Человек неуверенно кивает, и действительно, ему кажется, что так оно и было. (А мне в этот момент стало казаться, что это всё та же история про китайского монаха с ящиком для пожертвований и девушку, что я уже сегодня услышал. Просто это будет рассказано с другой стороны).
— А помнишь, она соль попросила тебя передать…
— Ну и?
— Ну и вот!
Никто не засмеялся.
— Знаешь, это довольно страшная история, — заметил я.
— Я был в Ижевске, — перебил Сидоров. — Три раза. В вагоне-ресторане шесть раз был, значит. Точно кому-то соль передал.
— А я по делам в Ижевске был. Жил там год, — невпопад вмешался Евсюков. — В Ижевске жизнь странна.
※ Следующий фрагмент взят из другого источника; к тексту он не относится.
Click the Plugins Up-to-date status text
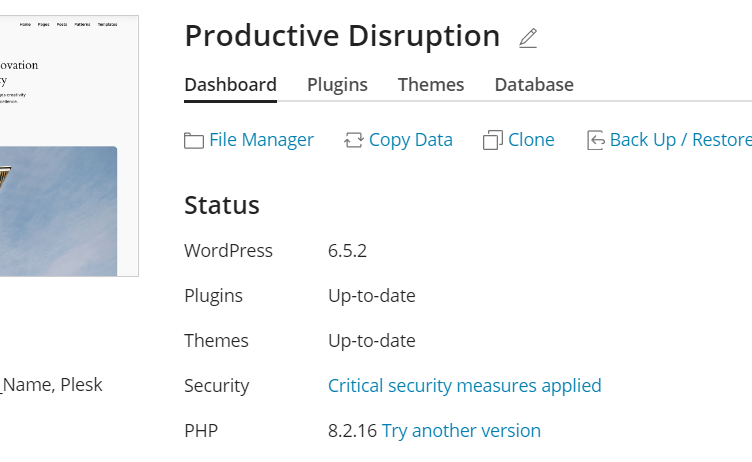Screen dimensions: 752x462 371,296
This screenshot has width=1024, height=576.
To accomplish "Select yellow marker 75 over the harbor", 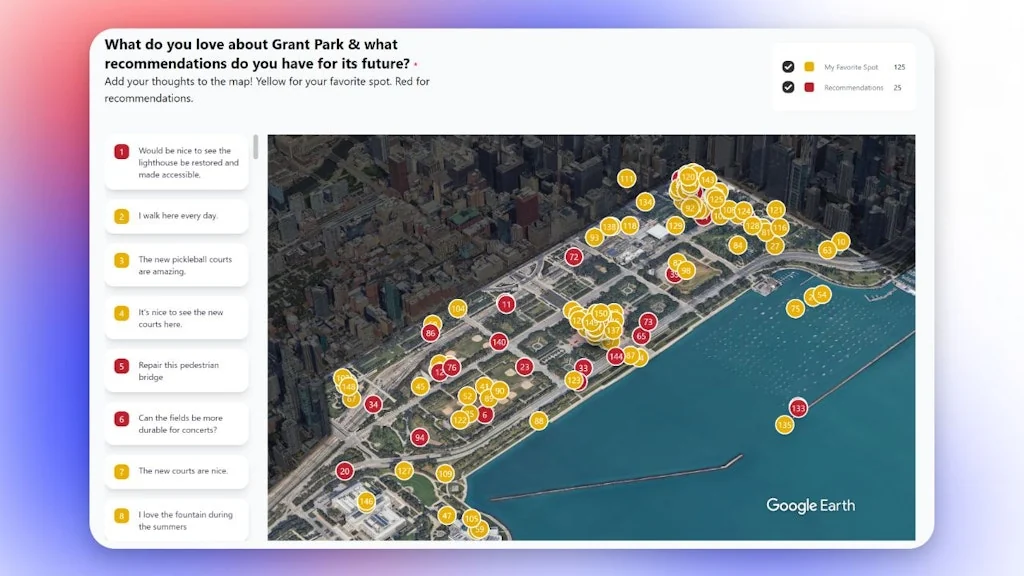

За каждым забором куют оборону. Так вот, на досуге я изучал удмуртов и их язык. Обнаружил в учебнике, что мурт — это человек. А уд-мурт — житель Удмуртии.
— Всяк мурт Бога славит. Всяко поколение. — Просто успешный человек Леонид Александрович начал снова говорить о поколении, его слова отдалялись от меня, звучали тише, потому что я вспомнил, как однажды мне прислали пафосный текст. Этот текст сочился пафосом, он дымился им, как дымится неизвестная химическая аппаратура на концертах, которая производит пафосный дым для тех мальчиков, что поют, не попадая в фонограмму.
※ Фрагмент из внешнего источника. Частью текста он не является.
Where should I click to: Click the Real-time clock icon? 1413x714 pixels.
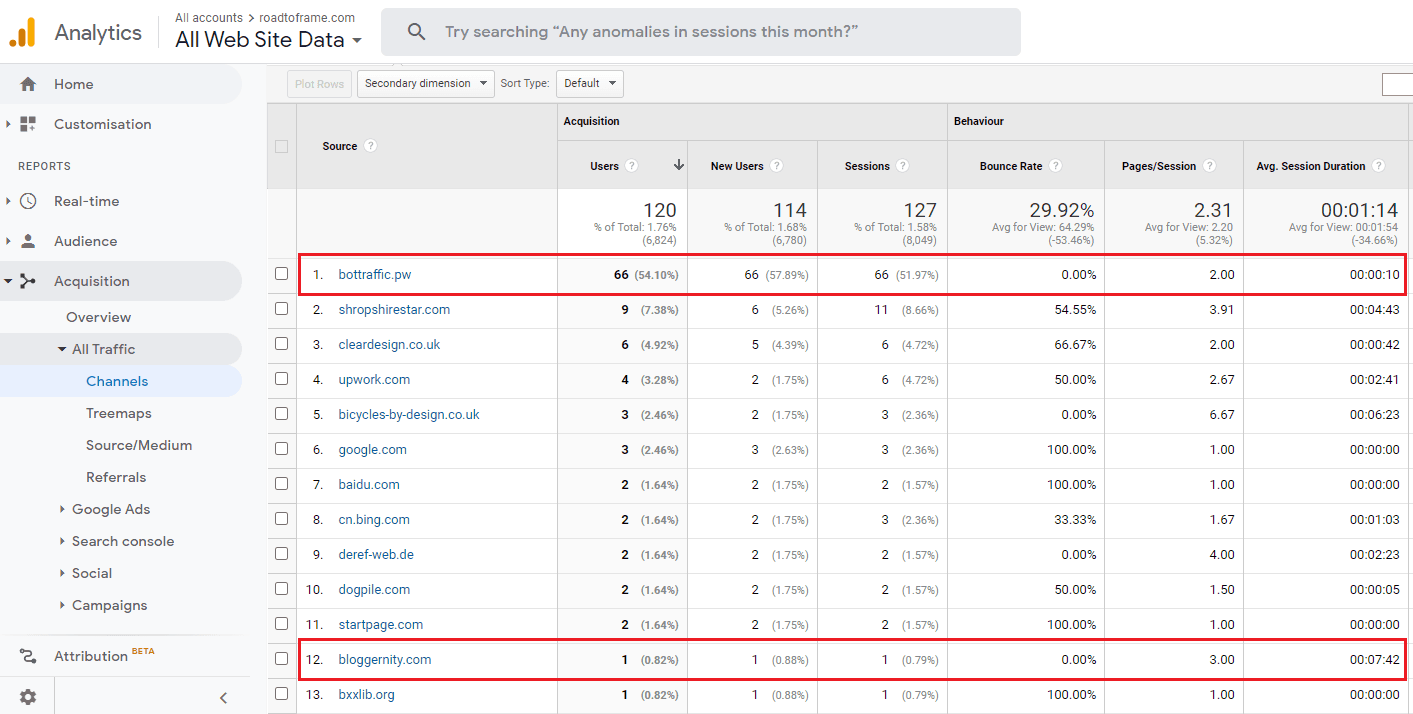(x=28, y=201)

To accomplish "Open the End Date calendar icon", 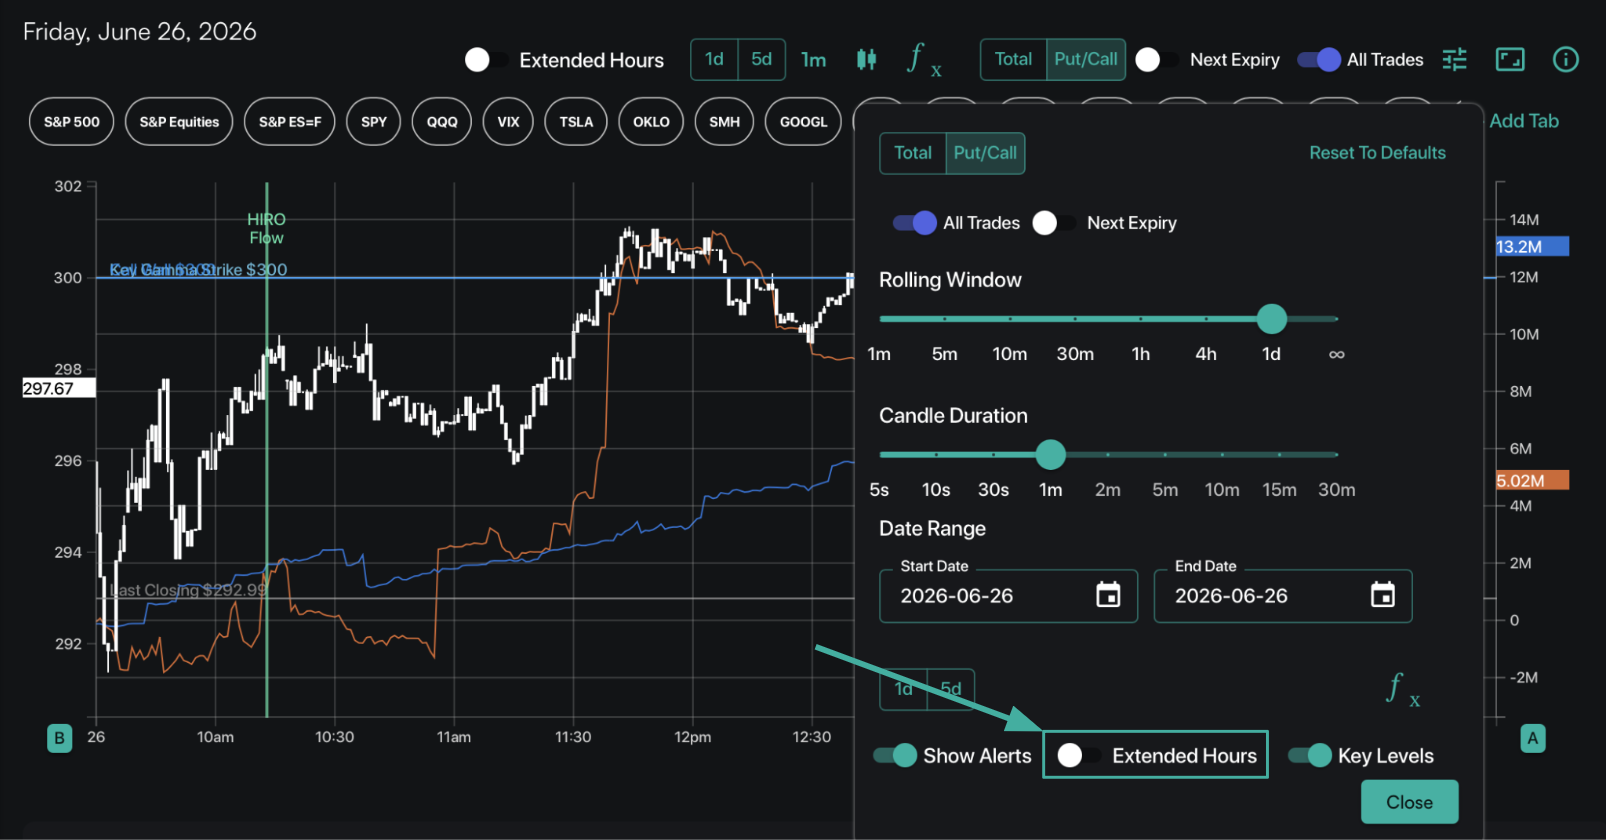I will click(1382, 595).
Этот текст начинался так: «Удивительно как мы дожили до нынешних времен! Мы ведь ездили без подушек безопасности и ремней, мы не запирали двери и пили воду из-под крана, и воровали в колхозных садах яблоки». Дальше мне рассказывали, как хорошо рисковать, и как скучно и неинтересно новое поколение, привыкшее к кнопкам и правилам. Прочитав всё это, я согласился.
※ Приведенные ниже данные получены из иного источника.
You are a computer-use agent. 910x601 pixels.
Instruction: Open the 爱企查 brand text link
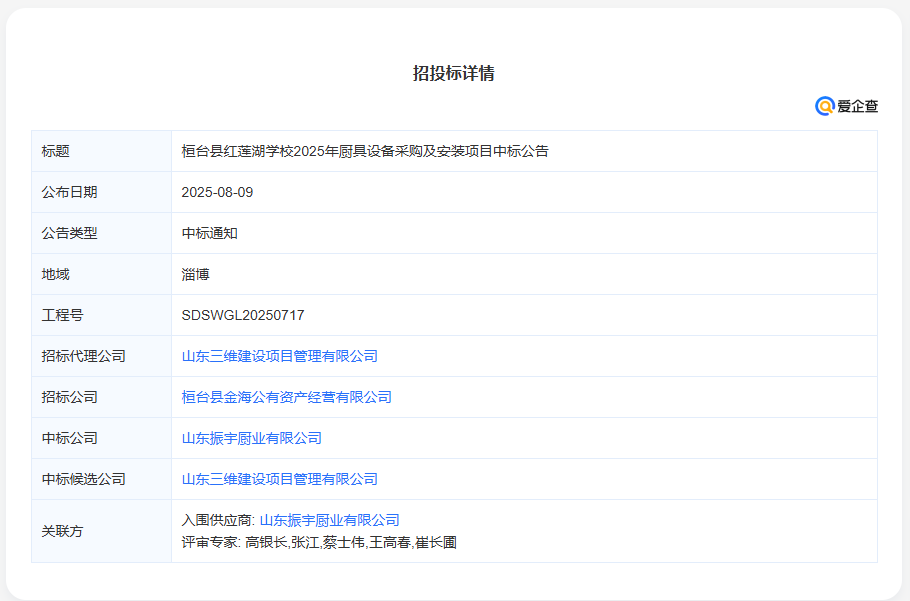(858, 106)
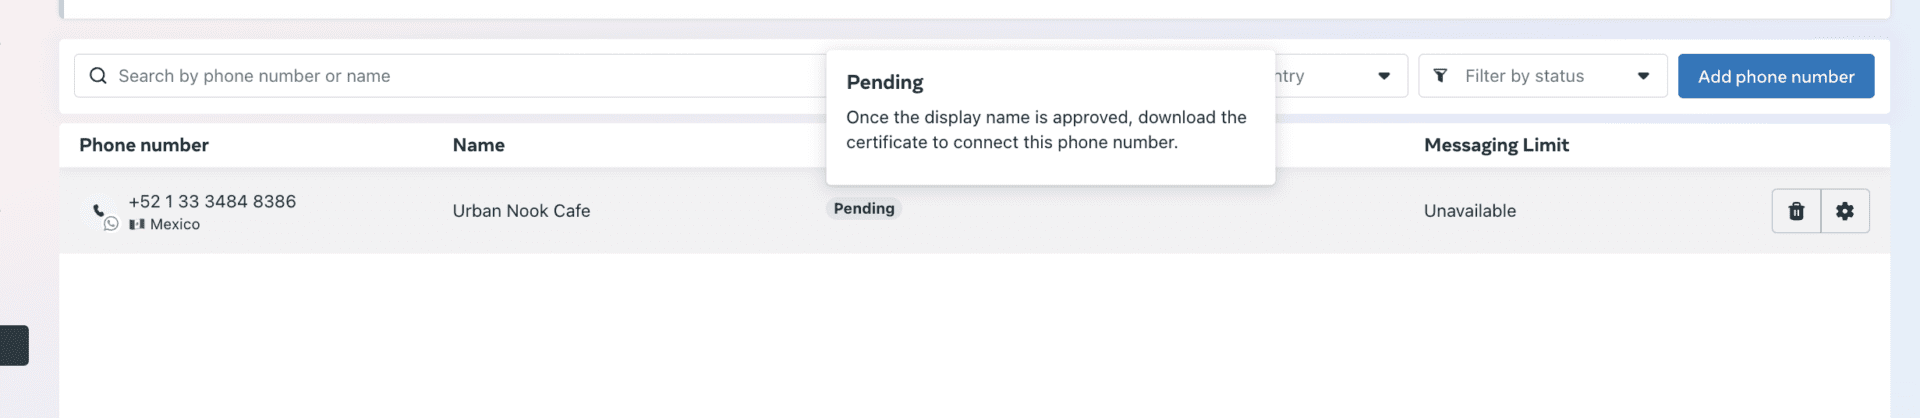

Я согласился со всем этим, но такая картина мира была не полна, как наш новогодний, тоже вполне помпезный обед не завершён без диггестива или кофе, как восхождение, участники которого проделали всё необходимое, но не дошли до вершины десяток метров. Я бы дописал к этому тексту совсем немного: то, как потом мы узнали, что в некоторых сибирских городах пьющие воду из кранов и колонок, стремительно лысеют и их печень велика безо всякого алкоголизма, что их детское небо не голубого, а оранжевого цвета, как молча дерутся ножами уличные банды в городах нашего детства, и то, как живут наши сверстники, у которых нет ни мороженого, ни пирожного, а есть нескончаемая узбекская хлопковая страда, и после нескольких школьных лет организм загибается от пестицидов. Ещё бы я дописал про то, как я работал с одним человеком моего поколения. Этот человек в дороге от одного немецкого города до другого рассказывал мне историю своего родного края. Во времена его давнего детства навалился на этот край тяжёлый голод. И даже в поменявшем на время своё название, знаменитом городе Нижнем-Горьком-Новгороде стояли очереди за мукой. Рядом, в лесной Руси, на костромскую дорогу ложились мужики из окрестных деревень, чтобы остановился фургон с хлебом. Фургон останавливался, и тогда крестьяне, вывалившись из кустов и канав, связывали шофёра и экспедитора, чтобы тех не судили слишком строго и вообще не судили. А потом разносили хлеб по деревням.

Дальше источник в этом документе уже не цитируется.